====== Information given

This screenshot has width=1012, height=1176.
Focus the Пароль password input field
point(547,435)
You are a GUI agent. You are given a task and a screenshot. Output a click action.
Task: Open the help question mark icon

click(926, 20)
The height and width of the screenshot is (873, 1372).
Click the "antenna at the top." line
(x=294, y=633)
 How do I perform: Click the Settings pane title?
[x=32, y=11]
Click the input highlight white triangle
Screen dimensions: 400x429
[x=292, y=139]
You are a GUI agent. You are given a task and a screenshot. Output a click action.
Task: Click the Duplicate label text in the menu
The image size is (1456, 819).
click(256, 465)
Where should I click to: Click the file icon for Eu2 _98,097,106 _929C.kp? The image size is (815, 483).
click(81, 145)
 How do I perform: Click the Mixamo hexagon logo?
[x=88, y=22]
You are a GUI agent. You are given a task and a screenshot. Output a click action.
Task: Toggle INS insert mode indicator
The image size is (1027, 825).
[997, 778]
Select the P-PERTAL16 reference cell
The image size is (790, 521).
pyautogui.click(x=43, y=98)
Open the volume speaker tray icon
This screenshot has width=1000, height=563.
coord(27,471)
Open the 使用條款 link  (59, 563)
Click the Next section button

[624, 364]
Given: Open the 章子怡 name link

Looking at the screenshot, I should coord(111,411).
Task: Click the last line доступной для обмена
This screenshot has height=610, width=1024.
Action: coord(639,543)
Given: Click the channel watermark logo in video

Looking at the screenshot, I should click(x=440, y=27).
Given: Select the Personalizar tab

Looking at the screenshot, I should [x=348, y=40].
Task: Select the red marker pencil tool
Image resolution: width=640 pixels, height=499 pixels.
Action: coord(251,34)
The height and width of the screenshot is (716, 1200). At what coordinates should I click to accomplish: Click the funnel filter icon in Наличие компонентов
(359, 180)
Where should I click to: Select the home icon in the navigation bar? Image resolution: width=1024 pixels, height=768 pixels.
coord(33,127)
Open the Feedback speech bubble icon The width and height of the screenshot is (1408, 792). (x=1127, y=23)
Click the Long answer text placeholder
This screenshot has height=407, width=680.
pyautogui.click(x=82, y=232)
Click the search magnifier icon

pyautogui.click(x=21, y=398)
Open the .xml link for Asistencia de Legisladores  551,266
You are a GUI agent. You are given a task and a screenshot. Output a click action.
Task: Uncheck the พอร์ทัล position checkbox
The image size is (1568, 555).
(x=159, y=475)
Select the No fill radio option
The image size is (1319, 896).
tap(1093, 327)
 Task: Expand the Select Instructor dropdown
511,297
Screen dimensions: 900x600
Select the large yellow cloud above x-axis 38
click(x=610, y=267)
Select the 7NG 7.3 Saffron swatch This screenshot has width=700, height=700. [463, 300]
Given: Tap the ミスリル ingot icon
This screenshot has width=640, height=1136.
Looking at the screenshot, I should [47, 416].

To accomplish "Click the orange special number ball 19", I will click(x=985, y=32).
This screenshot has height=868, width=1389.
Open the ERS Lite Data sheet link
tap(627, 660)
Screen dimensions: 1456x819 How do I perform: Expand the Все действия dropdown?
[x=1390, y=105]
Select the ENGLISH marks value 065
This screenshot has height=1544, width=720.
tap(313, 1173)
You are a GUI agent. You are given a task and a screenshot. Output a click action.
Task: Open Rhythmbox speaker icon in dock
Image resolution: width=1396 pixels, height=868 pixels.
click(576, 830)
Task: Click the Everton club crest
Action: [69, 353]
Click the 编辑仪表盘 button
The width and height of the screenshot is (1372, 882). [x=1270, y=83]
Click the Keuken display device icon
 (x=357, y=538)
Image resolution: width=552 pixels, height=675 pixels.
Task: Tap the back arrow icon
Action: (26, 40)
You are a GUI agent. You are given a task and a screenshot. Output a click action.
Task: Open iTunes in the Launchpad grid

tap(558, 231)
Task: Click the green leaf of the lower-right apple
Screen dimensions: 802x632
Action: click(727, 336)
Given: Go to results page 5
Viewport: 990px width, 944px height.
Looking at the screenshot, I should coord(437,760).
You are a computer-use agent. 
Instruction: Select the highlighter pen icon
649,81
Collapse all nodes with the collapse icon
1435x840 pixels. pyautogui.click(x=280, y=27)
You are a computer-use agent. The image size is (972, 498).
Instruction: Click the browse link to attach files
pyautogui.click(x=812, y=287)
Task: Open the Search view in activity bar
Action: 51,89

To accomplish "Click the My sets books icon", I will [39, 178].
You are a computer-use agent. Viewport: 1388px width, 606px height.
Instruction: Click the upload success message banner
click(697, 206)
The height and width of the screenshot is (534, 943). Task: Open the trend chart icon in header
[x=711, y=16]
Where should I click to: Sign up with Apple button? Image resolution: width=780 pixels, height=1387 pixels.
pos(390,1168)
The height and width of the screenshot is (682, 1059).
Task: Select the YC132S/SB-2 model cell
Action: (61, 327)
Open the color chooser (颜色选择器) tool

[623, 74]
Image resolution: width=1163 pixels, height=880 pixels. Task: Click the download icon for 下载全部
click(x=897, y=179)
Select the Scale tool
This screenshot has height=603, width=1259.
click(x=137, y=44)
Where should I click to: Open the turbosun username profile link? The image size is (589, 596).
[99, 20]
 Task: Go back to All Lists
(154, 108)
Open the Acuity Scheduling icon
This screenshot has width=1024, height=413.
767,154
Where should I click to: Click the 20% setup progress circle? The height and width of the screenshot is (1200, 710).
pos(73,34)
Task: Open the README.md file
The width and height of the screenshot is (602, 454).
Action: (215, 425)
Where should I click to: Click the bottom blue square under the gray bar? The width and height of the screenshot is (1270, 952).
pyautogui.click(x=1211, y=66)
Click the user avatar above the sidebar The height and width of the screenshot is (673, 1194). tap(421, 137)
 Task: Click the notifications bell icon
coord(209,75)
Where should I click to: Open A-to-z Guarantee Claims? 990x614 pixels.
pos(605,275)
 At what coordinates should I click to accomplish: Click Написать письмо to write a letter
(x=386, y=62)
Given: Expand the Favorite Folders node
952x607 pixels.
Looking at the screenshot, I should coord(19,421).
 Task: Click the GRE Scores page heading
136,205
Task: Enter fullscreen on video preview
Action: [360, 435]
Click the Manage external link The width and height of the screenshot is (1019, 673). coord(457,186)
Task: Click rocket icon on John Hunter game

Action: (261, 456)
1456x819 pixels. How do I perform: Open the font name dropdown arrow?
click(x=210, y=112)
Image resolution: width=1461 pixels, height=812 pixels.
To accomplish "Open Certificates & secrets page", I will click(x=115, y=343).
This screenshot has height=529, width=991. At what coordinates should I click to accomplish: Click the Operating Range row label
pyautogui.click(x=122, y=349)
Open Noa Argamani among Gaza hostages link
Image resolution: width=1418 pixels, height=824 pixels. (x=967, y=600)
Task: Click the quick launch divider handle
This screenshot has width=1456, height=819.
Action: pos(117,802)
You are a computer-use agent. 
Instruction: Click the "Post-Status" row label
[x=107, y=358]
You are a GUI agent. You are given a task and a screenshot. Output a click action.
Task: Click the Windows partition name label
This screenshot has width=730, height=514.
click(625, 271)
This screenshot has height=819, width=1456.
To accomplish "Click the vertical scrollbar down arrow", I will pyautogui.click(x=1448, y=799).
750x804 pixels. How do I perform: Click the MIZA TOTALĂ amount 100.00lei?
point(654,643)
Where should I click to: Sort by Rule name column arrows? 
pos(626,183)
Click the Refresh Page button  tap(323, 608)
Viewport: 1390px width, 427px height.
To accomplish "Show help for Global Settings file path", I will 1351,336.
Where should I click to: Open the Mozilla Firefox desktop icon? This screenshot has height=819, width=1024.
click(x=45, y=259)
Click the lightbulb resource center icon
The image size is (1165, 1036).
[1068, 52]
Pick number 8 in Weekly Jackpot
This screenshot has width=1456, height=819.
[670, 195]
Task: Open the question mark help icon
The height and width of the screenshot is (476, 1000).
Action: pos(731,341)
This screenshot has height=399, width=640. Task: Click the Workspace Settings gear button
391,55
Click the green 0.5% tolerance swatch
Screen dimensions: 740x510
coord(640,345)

============

## Set exercise
Repeat the listing verbatim, starting at its first line and ending at the line that contains "[x=292, y=139]".

## Written answer
This screenshot has width=1012, height=1176.
Focus the Пароль password input field
point(547,435)
You are a GUI agent. You are given a task and a screenshot. Output a click action.
Task: Open the help question mark icon

click(926, 20)
The height and width of the screenshot is (873, 1372).
Click the "antenna at the top." line
(x=294, y=633)
 How do I perform: Click the Settings pane title?
[x=32, y=11]
Click the input highlight white triangle
Screen dimensions: 400x429
[x=292, y=139]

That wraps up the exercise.